B. Catling is a sculptor, poet, performance artist, film maker and novelist, whose recent VORRH trilogy has won great critical and public acclaim. His fictional works are currently being adapted for film and long sequence TV series. He is also a Royal Academician and Emeritus Professor in Fine Art at the Ruskin School of Art, University of Oxford.
‘Brian Catling is simply a genius. His writing is so extraordinary it hurts. It makes me realise how little imagination I have.’ - Terry Gilliam
‘Very weird, very wonderful – the blind prophet gives warning, opens our eyes and offers a counter spell.’ - Marina Warner
Brian Catling was born in London in 1948. He was a poet, sculptor and performance artist, who made installations and painted egg tempera portraits of imagined Cyclops. He was commissioned to make solo installations and performances in many countries including Spain, Japan, Iceland, Israel, Denmark, Holland, Norway, Germany, Greenland and Australia. He also wrote novels.
He was Professor of Fine Art at The Ruskin School of Drawing & Fine Art, University of Oxford, and a fellow of Linacre College.
Brian Catling could hardly be accused of being predictable. After his patchy yet inspired Vorrh trilogy, we have a number of short works from various publishers, including this (currently) Kindle-only collection, Only the Lowly.
A series of loosely linked vignettes about a couple living at a Brighton-esque seaside resort, it gradually emerges that something is clearly off-kilter about the situation.
Like a kind of post-apocalyptic Keeping Up Appearances with shades of The Island of Dr Moreau, it features a deeply disconcerting blend of horror and humour that's perhaps closest in spirit to The League of Gentlemen.
The frequent use of malapropisms is particularly striking and contributes to the impression of characters who are enthusiastically appropriating the culture of middle class British society whilst unwittingly making a grotesque mockery thereof.
It's ultimately too insubstantial to be essential, even for fans of The Vorrh, but it is profoundly weird.
An endlessly fascinating book seemingly set on earth an unspecified amount of time in the future. You follow the lives of married couple Cara and Bertie, mostly told from Bertie's perspective, he becomes more and more deplorable as the book progresses and we get a deeper look into his thoughts and actions. The world building was riveting, snip its of information gradually being fed to us through Bertie's interactions with the world around him.

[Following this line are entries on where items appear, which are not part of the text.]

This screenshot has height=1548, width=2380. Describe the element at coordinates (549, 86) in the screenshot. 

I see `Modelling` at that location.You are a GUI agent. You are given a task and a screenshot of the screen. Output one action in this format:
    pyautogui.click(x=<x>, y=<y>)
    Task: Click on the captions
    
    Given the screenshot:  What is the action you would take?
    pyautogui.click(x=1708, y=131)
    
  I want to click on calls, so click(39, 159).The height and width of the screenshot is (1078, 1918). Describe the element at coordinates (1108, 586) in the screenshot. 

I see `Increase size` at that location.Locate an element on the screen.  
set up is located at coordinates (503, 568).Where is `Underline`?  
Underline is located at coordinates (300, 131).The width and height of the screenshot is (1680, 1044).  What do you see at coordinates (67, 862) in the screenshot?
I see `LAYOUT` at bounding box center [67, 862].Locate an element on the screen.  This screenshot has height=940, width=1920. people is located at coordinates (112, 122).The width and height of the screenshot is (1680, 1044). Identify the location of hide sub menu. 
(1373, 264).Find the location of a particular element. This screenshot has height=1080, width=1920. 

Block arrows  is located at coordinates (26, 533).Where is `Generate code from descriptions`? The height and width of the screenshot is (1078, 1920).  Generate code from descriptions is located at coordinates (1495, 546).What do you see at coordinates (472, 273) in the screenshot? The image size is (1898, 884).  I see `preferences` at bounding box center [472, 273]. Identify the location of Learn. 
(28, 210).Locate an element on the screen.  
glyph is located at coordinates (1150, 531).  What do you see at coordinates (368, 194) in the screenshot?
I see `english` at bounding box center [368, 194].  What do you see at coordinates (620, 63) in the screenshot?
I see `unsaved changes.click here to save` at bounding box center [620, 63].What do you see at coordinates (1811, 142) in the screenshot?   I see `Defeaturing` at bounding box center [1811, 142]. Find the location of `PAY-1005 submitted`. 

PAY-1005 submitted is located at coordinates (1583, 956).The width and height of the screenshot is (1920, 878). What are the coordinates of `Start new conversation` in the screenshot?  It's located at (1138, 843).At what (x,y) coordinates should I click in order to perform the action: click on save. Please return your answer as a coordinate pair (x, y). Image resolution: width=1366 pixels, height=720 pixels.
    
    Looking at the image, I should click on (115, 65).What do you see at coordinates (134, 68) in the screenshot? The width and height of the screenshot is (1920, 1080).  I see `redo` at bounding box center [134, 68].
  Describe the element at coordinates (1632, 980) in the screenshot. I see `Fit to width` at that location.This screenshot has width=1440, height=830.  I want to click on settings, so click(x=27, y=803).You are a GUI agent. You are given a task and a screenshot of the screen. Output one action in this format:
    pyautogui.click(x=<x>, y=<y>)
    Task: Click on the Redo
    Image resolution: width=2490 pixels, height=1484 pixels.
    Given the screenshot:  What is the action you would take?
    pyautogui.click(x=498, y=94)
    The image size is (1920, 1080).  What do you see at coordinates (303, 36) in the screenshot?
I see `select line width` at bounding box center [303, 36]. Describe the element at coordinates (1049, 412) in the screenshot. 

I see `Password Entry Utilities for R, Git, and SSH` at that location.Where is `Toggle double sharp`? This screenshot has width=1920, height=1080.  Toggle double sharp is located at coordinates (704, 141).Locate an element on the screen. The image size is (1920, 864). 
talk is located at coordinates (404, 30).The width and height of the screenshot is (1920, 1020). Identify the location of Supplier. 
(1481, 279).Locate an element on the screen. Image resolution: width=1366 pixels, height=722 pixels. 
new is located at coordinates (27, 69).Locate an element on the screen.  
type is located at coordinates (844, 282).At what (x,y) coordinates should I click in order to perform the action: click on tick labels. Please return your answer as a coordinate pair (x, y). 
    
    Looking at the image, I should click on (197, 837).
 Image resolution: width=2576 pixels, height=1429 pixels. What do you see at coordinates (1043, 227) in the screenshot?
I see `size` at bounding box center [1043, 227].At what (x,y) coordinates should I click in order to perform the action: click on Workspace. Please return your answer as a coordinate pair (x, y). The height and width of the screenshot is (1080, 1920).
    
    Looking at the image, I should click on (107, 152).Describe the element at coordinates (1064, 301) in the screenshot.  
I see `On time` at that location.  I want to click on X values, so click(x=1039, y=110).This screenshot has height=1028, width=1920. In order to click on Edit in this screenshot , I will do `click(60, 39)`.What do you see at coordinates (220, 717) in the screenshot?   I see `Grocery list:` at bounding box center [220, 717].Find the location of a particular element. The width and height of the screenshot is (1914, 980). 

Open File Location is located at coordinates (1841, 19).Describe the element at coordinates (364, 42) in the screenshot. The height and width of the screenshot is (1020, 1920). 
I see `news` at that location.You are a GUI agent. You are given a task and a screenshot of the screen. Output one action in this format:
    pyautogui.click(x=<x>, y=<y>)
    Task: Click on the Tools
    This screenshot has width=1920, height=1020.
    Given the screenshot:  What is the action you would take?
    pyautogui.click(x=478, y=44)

The way Catling played with language in this book was captivating and really brought home the grimy and wholly unpleasant nature of the world and the characters. It was a joy to read, not that anyone cares, but I've in the mists of pretty rough patch in my life and reading this book is the first thing I truly enjoyed in months. As soon as I finished it I downloaded "The Vorrh" on audio book and am enjoying it just much. I could not recomend this book enough.
A series of short stories, sequential in nature, set in the future after a great flood destroys/transforms civilization, about some strange events in the lives of a couple named Bertie and Cara. Catling will never leave you disappointed with the sheer bizarro nature of his stories. While I would have enjoyed a bit more world-building, there is no doubt in the fully authentic characters, creatures and places that they are able to conjure in a trim 100 pages. And yet, beyond being for mere amusement, I found myself wondering why I was reading this. Escapism? A reminder that no matter how much the world mutates/evolves at the root we maintain our petty power dynamics, lusts and fears? With the back story of a flood apocalypse, perhaps these things take on mythopoetic and archetypal qualities. But it was over before I was able to draw any grand conclusions.